Extracted text —
+++

L2 cache allocation

Hello everyone,

My goal is to fill the GPU’s L2 cache with an array.

Is there a way to create a variable in a specific hardware memory zone of my GPU with Cuda ?

Does anyone has any suggestions or documents where I can find some information ?

You can be somewhat certain of values residing in:

shared memory (shared )
constant memory (constant )
registers (if no local memory spillage)
texture memory (will depend on cache size on specific hardware).

In the case of L2 you can expect data that you’ve treated a certain way to reside there but I don’t think you will actually know before doing extensive profiling.

Use the PG for reference: Programming Guide :: CUDA Toolkit Documentation

Thank you for your response.

I forgot to mention that I’ve read the PG, and that I know I can allocate data in the different memory zones (global, constant, shared…).

To what I understood of the PG, if I want to fill the L2 cache, I need to allocate my array in the global memory zone.
I also know the exact size of the L2 memory on my GPU.
My problem is that when I try to find out if this array is large enough to fill the L2 memory, giving the execution time of a simple program that write/read in each cell of the array, I fond no significant difference between different array sizes (smaller, equal, or bigger than my cache size).

+++

Data records —
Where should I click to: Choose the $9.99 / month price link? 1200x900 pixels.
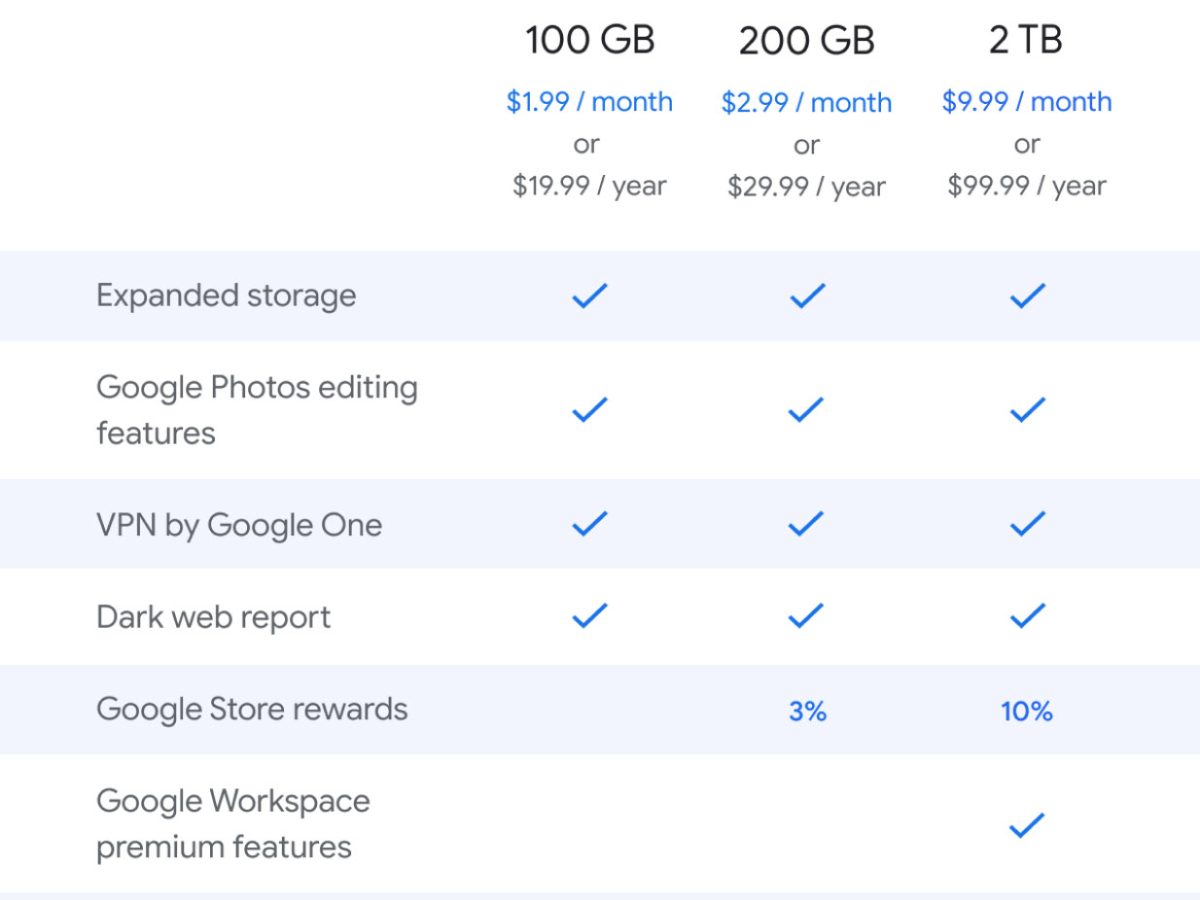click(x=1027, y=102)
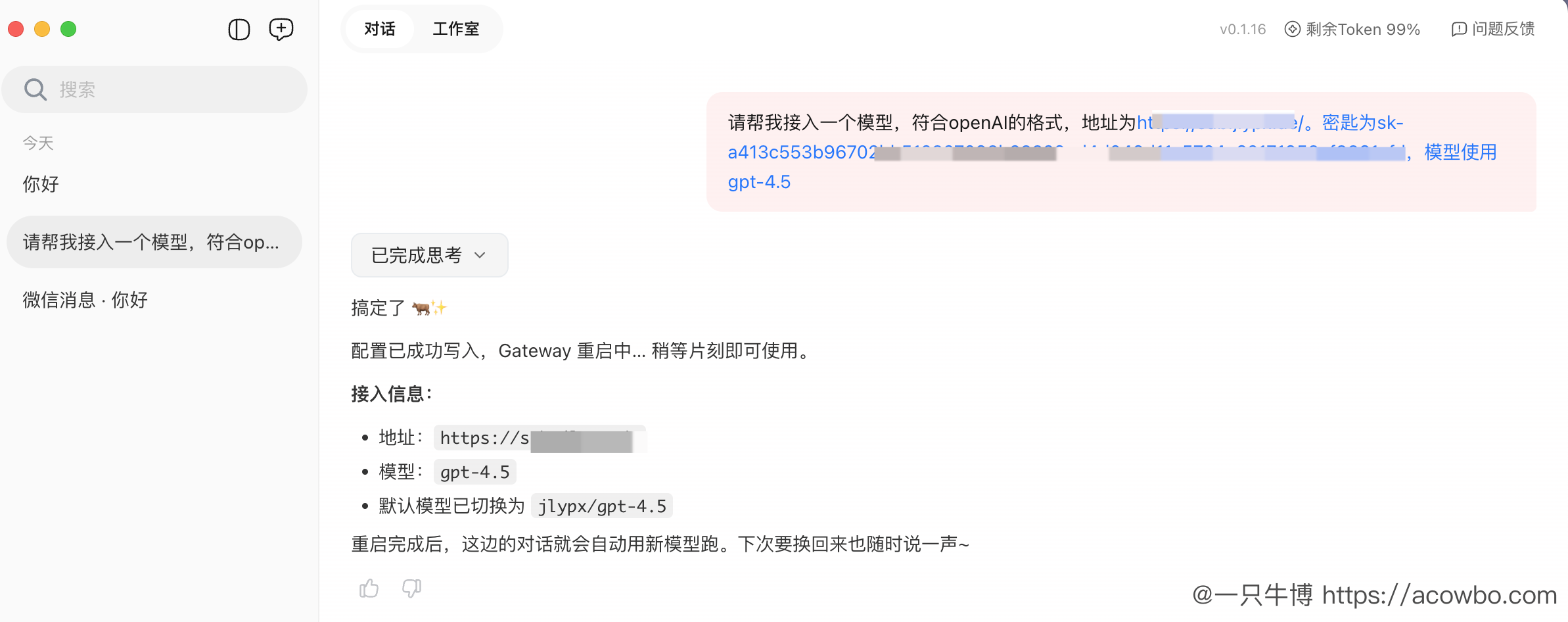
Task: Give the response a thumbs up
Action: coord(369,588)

+++

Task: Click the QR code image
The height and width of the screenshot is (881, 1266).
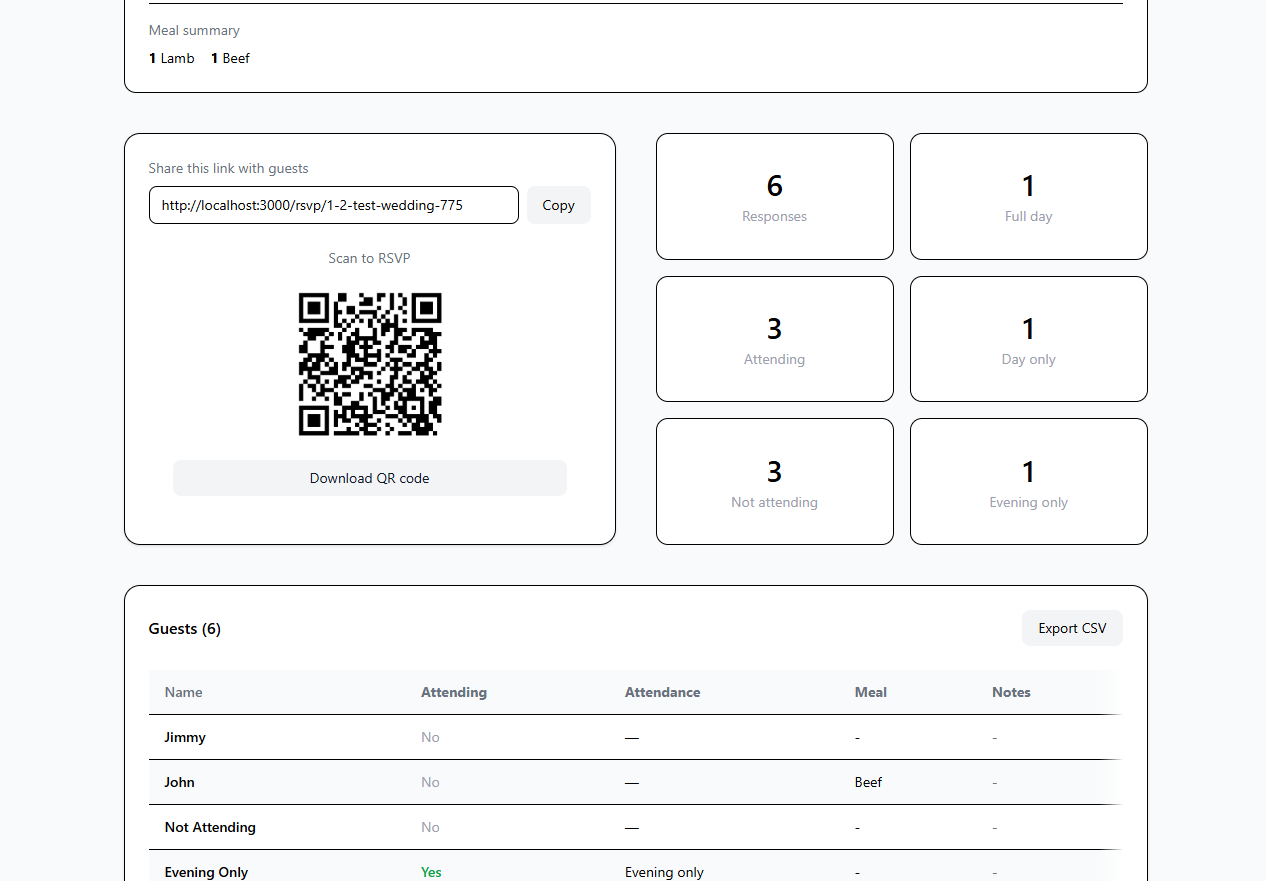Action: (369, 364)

+++

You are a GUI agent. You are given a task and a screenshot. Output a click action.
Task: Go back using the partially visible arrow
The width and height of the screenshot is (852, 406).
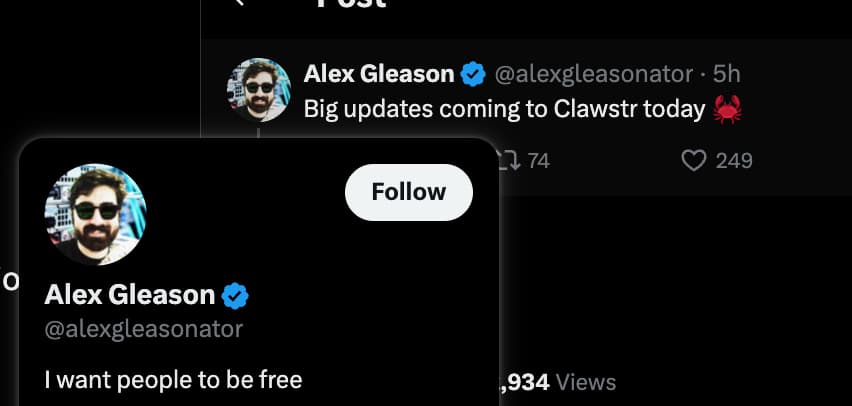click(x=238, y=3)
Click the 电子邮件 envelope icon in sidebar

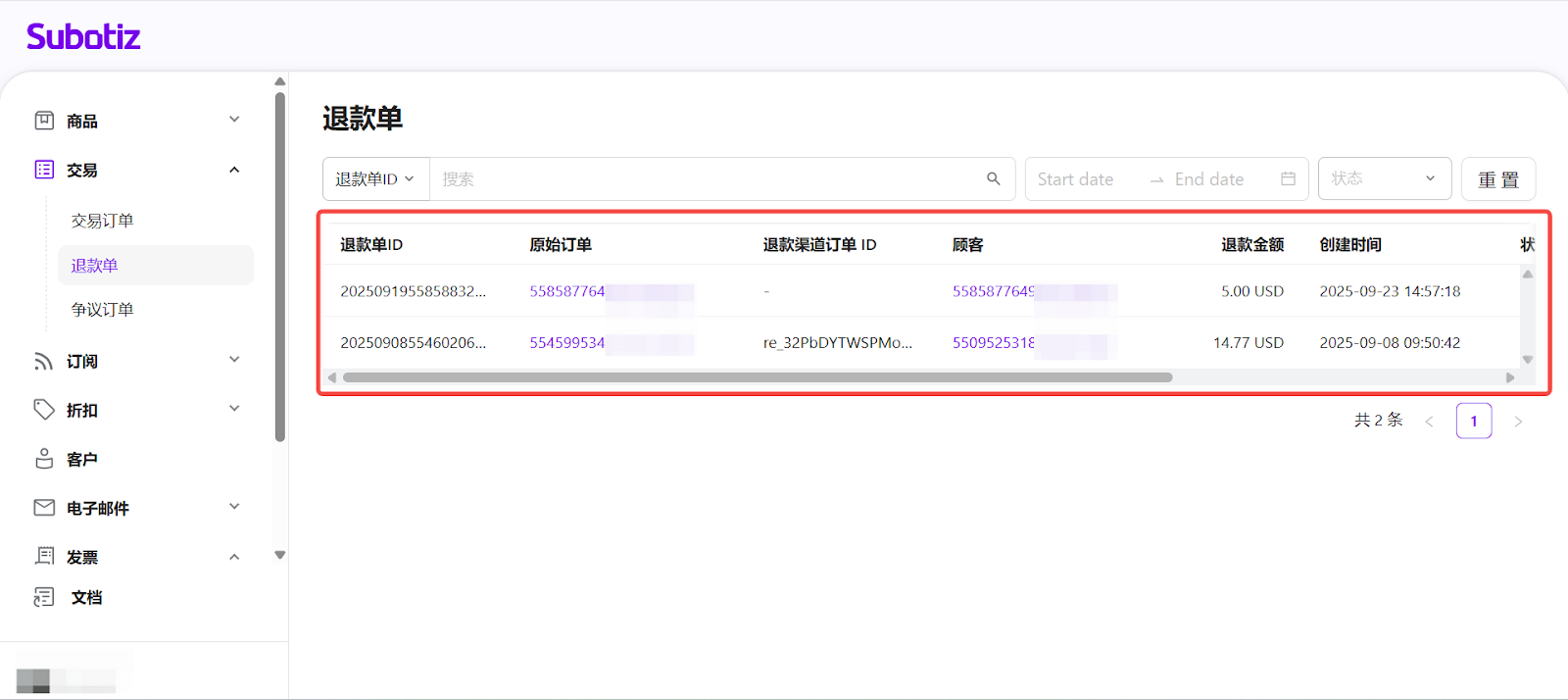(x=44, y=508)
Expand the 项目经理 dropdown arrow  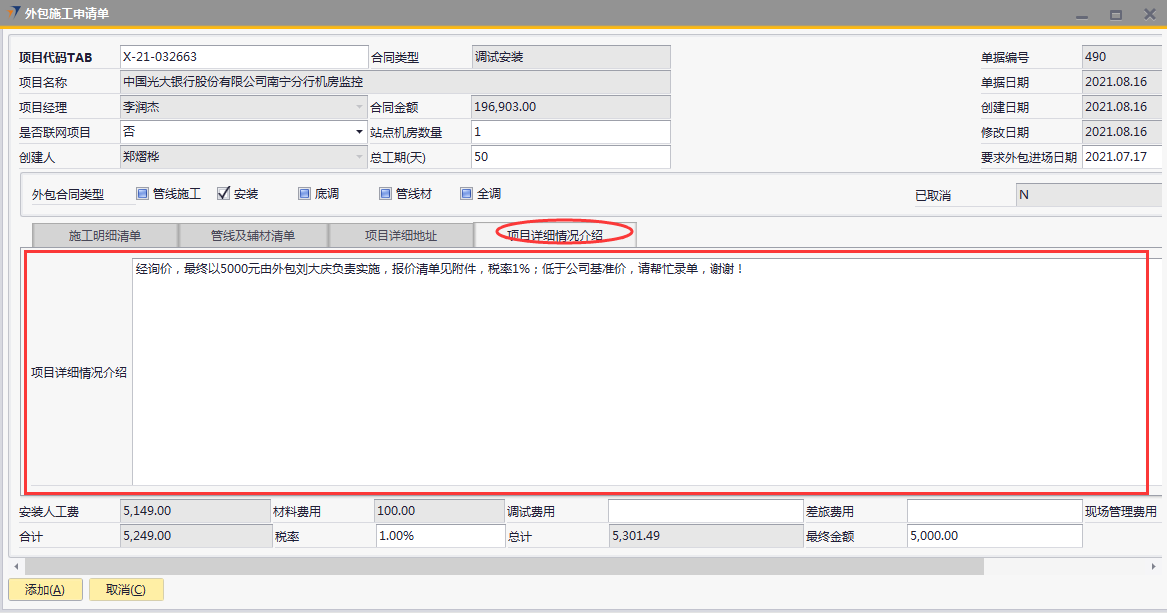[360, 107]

+++

Write out the passage of the L2 cache thread word for word, starting at "In the case" and ending at "doing extensive profiling.". The entries stand apart from the L2 cache thread.

In the case of L2 you can expect data that you’ve treated a certain way to reside there but I don’t think you will actually know before doing extensive profiling.